The Carceri highlights Piranesi’s inventiveness, architectural knowledge, and artistic ability through its presentation of architectural fantasy meant to be closely examined and admired by the viewer. These impressive capricci strongly influenced later artists, especially in the twentieth century. This influence is seen literally in the work of Escher and Dali and are considered one of the major contributors to the foundation of Surrealism. This artistic genre of using elements of pastiche and invention to emphasize an artist’s mastery of material and artistic creation has remained central to the art historical canon as well as printmaking as a medium.
 
 
Works Cited
 
Barr, Jr., Alfred H., ed. Fantastic art, dada, surrealism. New York: MOMA, 1936. 
 
“Carceri d’Invenzione, Les Prisons Imaginaires de Gian-Battista Piranesi. 12 prints of the facsimilie edition published by the Club International de Bibliophilie de Monaco el 1961.” Fundació Gala - Salvador Dalí. Accessed August 16, 2021. 
 
Kersten, Erik, ed. “Giovanni Battista Piranesi.” Escher in Het Paleis. November 14, 2020. Accessed. August 17, 2020. 
 
Parshall, Peter. “Giovanni Domenico Tiepolo: The Pastiche as Capriccio.” Print Quarterly Vol. 28, No. 3 (September, 2011): 327-330.

Notes:
[i] Sarah Vowles, Piranesi drawings: visions of antiquity (London: British Museum, 2020), 9.Piranesi was so skillful at realistically exaggerating architectural perspective that when visited Rome, Goethe, after studying Piranesi’s etchings, thought its monuments smaller than expected and thus disappointing.
[ii] Ibid., 68.
[iii] Peter Parshall, “Giovanni Domenico Tiepolo: The Pastiche as Capriccio.” Print Quarterly Vol. 28, No. 3 (September, 2011): 327.
[iv] Ibid.
[v] Erik Kersten, ed., “Giovanni Battista Piranesi.” Escher in Het Paleis, November 14, 2020, accessed August 17, 2020,
[vi] Bart Verschaffel, “The trophy figure in the work of Giorgio De Chirico (and Piranesi),” The Journal of Architecture 15 no. 3, 351.
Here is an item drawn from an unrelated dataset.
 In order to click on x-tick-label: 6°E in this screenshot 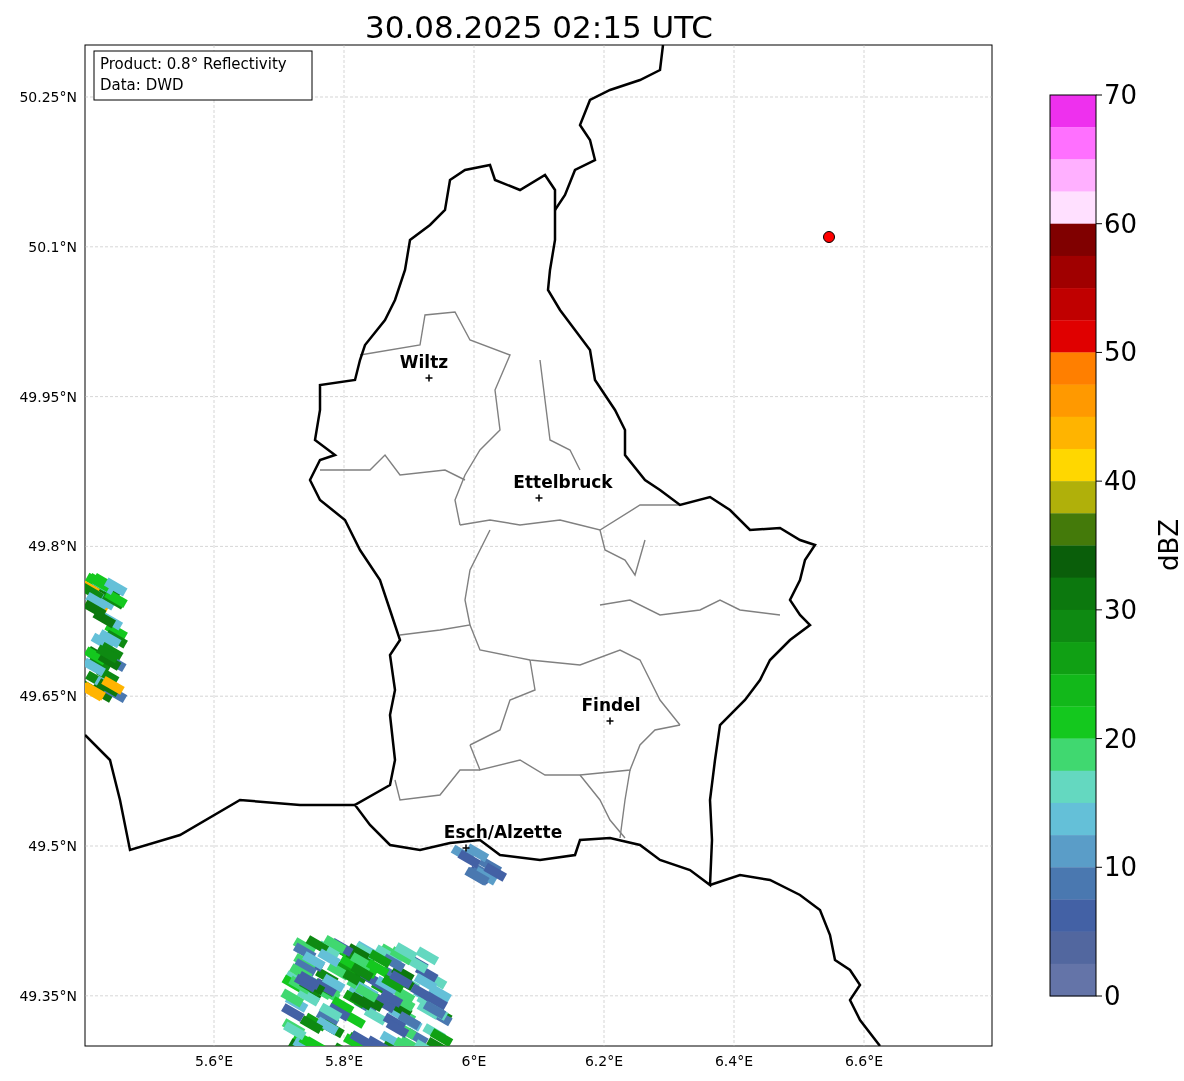, I will do `click(474, 1061)`.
[vii] “Piranesi and the modern age,” National Museum—Architecture, accessed August 17, 2021.
[viii] Alfred H. Barr, Jr., Fantastic art, dada, surrealism (New York: MOMA, 1936), 203-204.
[ix] Ibid.
[x] “Carceri d’Invenzione, Les Prisons Imaginaires de Gian-Battista Piranesi. 12 prints of the facsimilie edition published by the Club International de Bibliophilie de Monaco el 1961,” Fundació Gala - Salvador Dalí, acessed August 16, 2021.